When was the last time Jim Lee drew a monthly book, on time, for more than a handful of months? The Clinton administration?

I agree with Villano- Didio promises a lot, but the delivery & execution haven't always been there. They haven't been able to get away from stupid big event crossovers, with the requisite deaths of one or more B-characters (often minorities), or any of the other clinches that have been running through comics for the last decade or two. It's the same guys at the top, so why should this be any different?

Sent from my MB860 using Tapatalk
 

log in or register to remove this ad

Part of the reason is because DC lost the rights to superman's origin story to the point were Lois Lane, Clark Kent, Daily Planet, Krypton, Supernman's Iconic S uniform, etc can no longer exist (but DC created elements of the characters related to Superman can).

The court's ruling goes into effect in a few months, so if the Flash Point triggered universe write is a perminant lasting change its only so that DC can properly own all of their origin stories/characters and prevent an other family's estate from regaining control of a character huge parts of a character's mythology. If not, then this is only part of the DCU retcon process and things will be back in about 5 or 10 years as per DCU's various "Crisises."
 

Part of the reason is because DC lost the rights to superman's origin story to the point were Lois Lane, Clark Kent, Daily Planet, Krypton, Supernman's Iconic S uniform, etc no longer exists.
Really? That's hilarious. No, wait, I mean confusing. Who got the rights?
 

Really? That's hilarious. No, wait, I mean confusing. Who got the rights?

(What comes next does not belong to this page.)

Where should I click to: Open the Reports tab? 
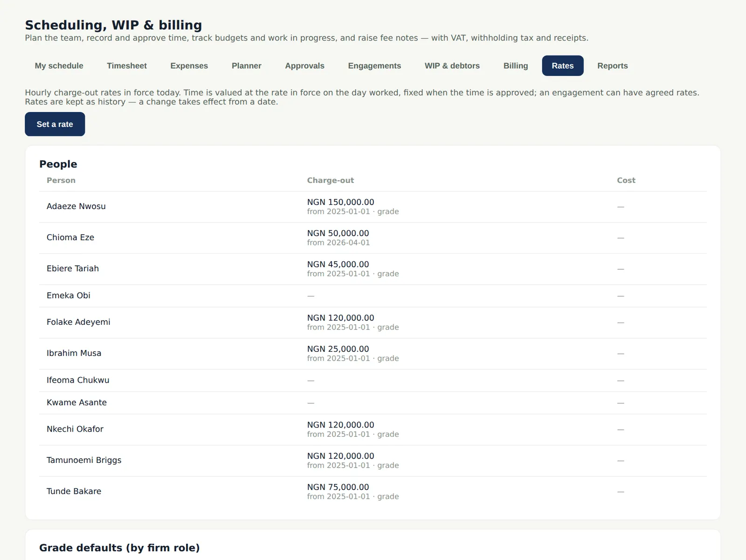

Jerry Siegel's and Joe Shuster's family estates. What makes things confusing is that understanding what their ownership entitles since "Superman" is owned by DC, but that superman is essentially the same as the Superman DC lost the rights to since the DC IP was added ontop of the Siegel/Shuster IP.
 

Part of the reason is because DC lost the rights to superman's origin story to the point were Lois Lane, Clark Kent, Daily Planet, Krypton, Supernman's Iconic S uniform, etc can no longer exist (but DC created elements of the characters related to Superman can).

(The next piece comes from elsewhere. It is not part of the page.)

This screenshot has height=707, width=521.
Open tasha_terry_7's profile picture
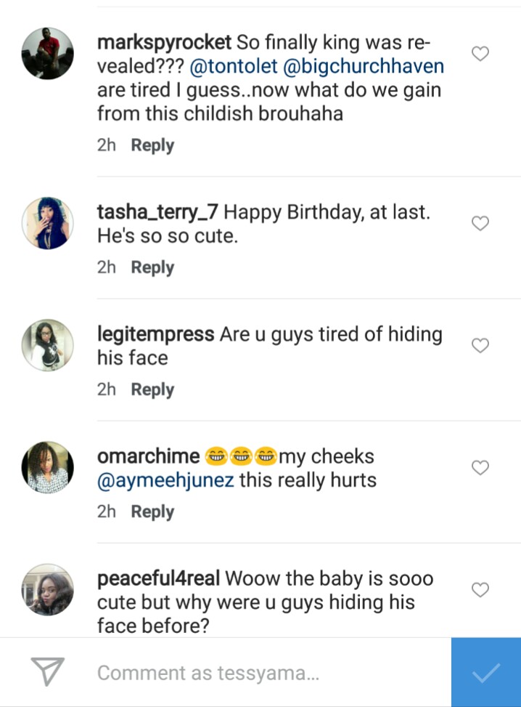point(48,223)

The court's ruling goes into effect in a few months, so if the Flash Point triggered universe write is a perminant lasting change its only so that DC can properly own all of their origin stories/characters and prevent an other family's estate from regaining control of a character huge parts of a character's mythology. If not, then this is only part of the DCU retcon process and things will be back in about 5 or 10 years as per DCU's various "Crisises."
That's wrong in a variety of levels. First, the rights issue is strictly about Action Comics #1. That means Superman, Clark Kent, Lois Lane, the Daily Star, period. Most of what we associate with Superman, like Luthor, Kryptonite, Perry & Jimmy, flying, heat vision, etc, was create much later. And second, the (vicious) legal battle is ongoing.
 


Of course not, they'll just pull a Marvel, which is what this stinks of, and when it's time for the anniversary issue they'll just go back to the original numbering.

Like they did with Adventure Comics? Rebooted to Issue 0 with something like issue 512, and then not even 10 issues later reverted back to the original numbering. :)

Pinotage
 

Like they did with Adventure Comics? Rebooted to Issue 0 with something like issue 512, and then not even 10 issues later reverted back to the original numbering. :)

Pinotage
... and Wonder Woman, who merged all of her volumes in time for issue 600.

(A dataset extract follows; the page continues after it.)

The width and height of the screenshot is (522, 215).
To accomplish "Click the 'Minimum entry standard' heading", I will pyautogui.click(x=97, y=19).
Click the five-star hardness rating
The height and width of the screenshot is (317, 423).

Personally, I don't understand the problem with high issue numbers. Never stopped me, as a kid, from buying a comic, be it The Incredible Hulk, Visionnaires or LoSH.
 

Personally, I don't understand the problem with high issue numbers. Never stopped me, as a kid, from buying a comic, be it The Incredible Hulk, Visionnaires or LoSH.

I think it comes down to a small number of people deciding not to start a comic as a result of wrongly thinking that they would neee to buy 769 issues just to know what's going on. In reality it often comes down to going onto a message board and asking "what trades should I read to know what is currently happening?"